Но все оказалось не так просто. Моя близость сводила его с ума, и мы ни разу не дошли до конца. Грег понимал, каково будет воздействие девственной крови на его вампирскую сущность, сопротивляться этому невозможно. Я была готова на все, лишь бы он стал обычным парнем, хотела полностью принадлежать ему. Но Грег ни разу не смог выдержать даже вполне невинные ласки. Его сущность мгновенно давала о себе знать, и он хотел лишь одного – укусить меня, напиться моей крови. Причем, ни он, ни Рената уже давно не охотились на людей. Они держали дома кроликов. Их кровь и служила им пищей.
Последний раз мы пытались в январе. Это было в его загородном особняке, который находился в деревне, где мы и познакомились. После Нового года я приехала к бабушке на пару дней. Грег ждал меня. Когда мы оказались в его особняке, то поднялись на второй этаж в его комнату. Мы целовались, ласкали друг друга… Но скоро я осталась в одиночестве, потому что Грег, почувствовав, что не может справиться с собой, исчез. Помню это ощущение пустоты и потери, охватившее меня. Я вернулась в дом бабушки, закрылась в комнате и проплакала несколько часов. А потом начала терпеливо ждать его возвращения.
Мы не виделись больше месяца, и мне показалось, что-то в нем изменилось. Я внимательно вглядывалась в его утонченное, аристократичное лицо, любовалась длинными ресницами, бросающими трепещущие тени на бледные щеки, тонким небольшим носом, изящно очерченными бледно-розовыми губами и не замечала особых перемен во внешности. Грег выглядел так же, как четыре месяца назад, когда я впервые его увидела. Но сейчас он казался мне более мягким и каким-то беззащитным. Грег напоминал милого маленького мальчика, в нем не осталось практически ничего от того загадочного жестокого молодого человека с демонической внешностью, каким я его знала в первый месяц знакомства. И эта метаморфоза вызывала прилив жалостливой нежности, появилось материнское желание защитить, оберечь, приласкать.

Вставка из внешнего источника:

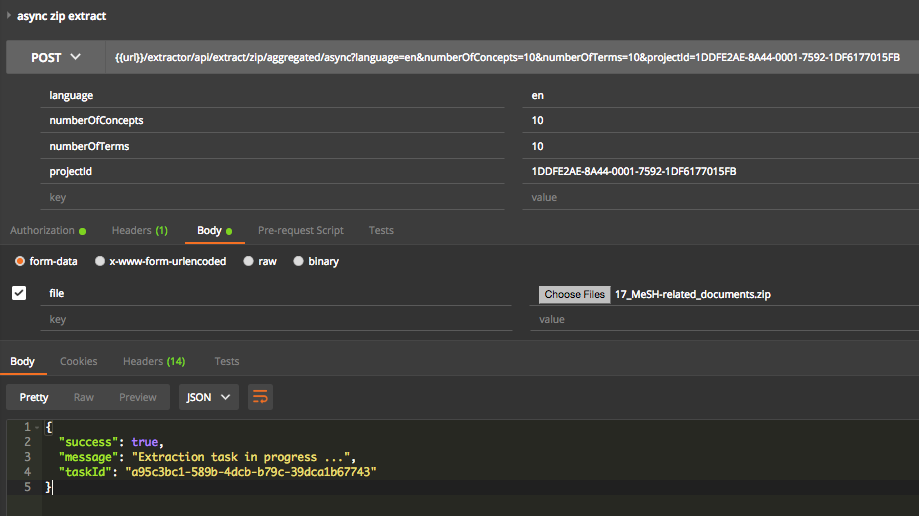This screenshot has width=919, height=516.
Task: Click the wrap lines icon in response toolbar
Action: click(260, 397)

Я потянулась к нему, он сразу открыл глаза и повернулся ко мне. Я легла рядом, прижалась и положила голову ему на плечо. Он обнял меня и тихо вздохнул.
– Но должен же быть какой-нибудь выход, – сказала я, поглаживая его грудь, обтянутую сиреневой водолазкой. – Решение существует.
– Я уже не знаю, – ответил он. – Может, все это просто сказки, как считает Рената, и обратного пути нет.
– Что ты такое говоришь?! – возмутилась я и села, упираясь ему руками в грудь и глядя в упор. – Как это нет? Что с нами будет?
– Ничего, – усталым голосом произнес Грег, отводя от моего лица упавшие пряди. – Будем жить в том виде, в каком существуем. Обещаю никогда не предавать тебя, и не оставлю… до самого конца.
При этих словах слезы навернулись против воли. Я представила себя старухой рядом с юным влюбленным. Это видение посещало меня уже не раз и вводило в глубочайшую меланхолию. Да и какая бы девушка смирилась с подобным? Грег внимательно смотрел на меня. Я знала, раньше он легко читал все мои мысли. Но чем глубже мы погружались в любовь, тем сложнее он понимал, о чем я думаю. Ему казалось, что моя любовь образует что-то наподобие защитного поля, через которое он не мог, да и не хотел проникать.
– Не смогу так жить, – тихо сказала я и снова легла рядом, обнимая его. – В крайнем случае, я стану вампиром и твоей подружкой навечно.
Я почувствовала, как Грег вздрогнул, и обняла его крепче, уткнувшись носом в его шею.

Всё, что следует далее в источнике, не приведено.